WEB界面：配置过家用的D-LINK，TP-LINK，磊科类似这样的家用路由器的朋友就一定不会陌生。

命令行界面：凡是配置过思科，华为，H3C这样的设备的朋友也很熟悉，也就是俗称的用“敲命令”这样的方式去配置。

通过以下拓扑结构图，具体说明：

这个拓扑图，典型的单核心企业网结构图。

组网背景：

1.单位员工人数（需要上网人数60人）

2.用VLAN划分成3个网段

192.168.1.X （网关地址192.168.1.1）

192.168.2.X （网关地址192.168.2.1）

192.168.3.X （网关地址192.168.3.1）

这个3个网段的PC机都需要上外网

3.从ISP申请了20M的互联网光纤接入（带固定的公网IP地址一个）

比如ISP提供的IP地址如下：

IP：7.7.7.99

掩码：255.255.255.0

网关：7.7.7.33

4.ISP提供光电转换器，已经做好了熔纤（也就是已经把光纤口转化成RJ45网线接口）

这个时候，应该怎么配置网络设备，让整个单位的PC都上外网？（文章重点）

方法如下：

1.在路由器（其他三层设备）的WAN接口（连接互联网网线的接口）首先配置从ISP得到的公网IP地址

2.如果是用命令行配置，则定义一个NAT地址池，就是ip natpool,然后再地址池里面填入在WAN接口的，ISP给你的IP地址和子网掩码，这里不用填写网关

3.如果是思科设备，在做NAT时需要在接口上启用overload命令，如果是华为设备，需要启用nat address-group命令

4.定义一个ACL（这里的意思是你想让单位内部的哪些IP地址段进行NAT转化）

比如你所在的单位内部用VLAN化成了3个网段

192.168.1.X 192.168.2.X   192.168.3.X 你如果是需要这3个网段全部都能上互联网，那么就需要定义这个3个全部的网段

access-list 1 permit 192.168.1.0 0.0.0.255

access-list 1 permit 192.168.2.0 0.0.0.255

access-list 1 permit 192.168.3.0 0.0.0.255

不定义的网段将无法上网

5.最后在路由器（其他三层设备）的WAN接口与LAN接口用ip nat outside（WAN接口） 和ip nat inside（LAN接口）命令应用这个ACL就可以了（思科设备）

注意事项：

这里需要注意2个事情，在做NAT时，需要配置2条默认路由，和一条返程路由。
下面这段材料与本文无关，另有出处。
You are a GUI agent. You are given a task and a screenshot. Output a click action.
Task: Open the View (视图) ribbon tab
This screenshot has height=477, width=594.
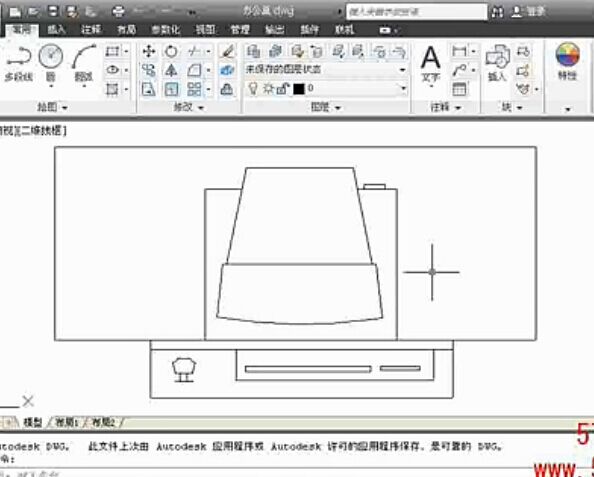click(205, 30)
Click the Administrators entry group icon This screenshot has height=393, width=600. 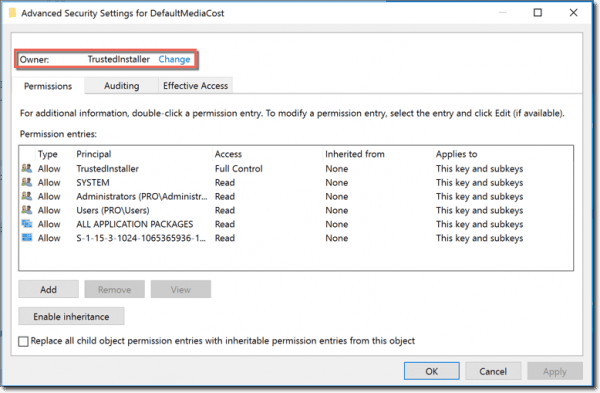pyautogui.click(x=27, y=196)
（简称“2默，1返”缺一不可！！！）

第一个解释“2默”就是需要配置 2条默认路由，第一条是在核心的三层交换机上配置。

比如：路由器的LAN口地址是1.1.1.2 ，那么就需要配成：ip route 0.0.0.0 0.0.0.0 1.1.1.2 (这个意思是把去外网的路由转发全丢给1.1.1.2也就是路由器，或者其他三层设备）

第二个解释：就是需要在路由器，防火墙，或者其他网路边界的三层设备上配置。

第二条默认路由,这个默认路由的下一条IP地址就是从ISP得到的公网网关地址。

比如：从ISP得到的互联网的网关地址是：7.7.7.33 ，那么就需要配置成：ip route 0.0.0.0 0.0.0.0 7.7.7.33 (这个意思是把去外网的数据全部都丢给ISP的网关）

第三个解释：“1返”这个也是需要在路由器，防火墙，或者其他做NAT的三层设备上配置，就是去单位内部的网络路由。

比如：单位内部有3个网段，分别是192.168.1.X 192.168.2.X 192.168.3.X，这3个网段的PC都需要上外网，所以在配置返程路由时需要配成

ip route 192.168.1.0 255.255.255.0 1.1.1.1

ip route 192.168.2.0 255.255.255.0 1.1.1.1

ip route 192.168.3.0 255.255.255.0 1.1.1.1

这个1.1.1.1就是核心的三层交换机与路由器LAN口的互联地址。（也就是三层交换机的接口地址）

这样整个网络才可以访问互联网。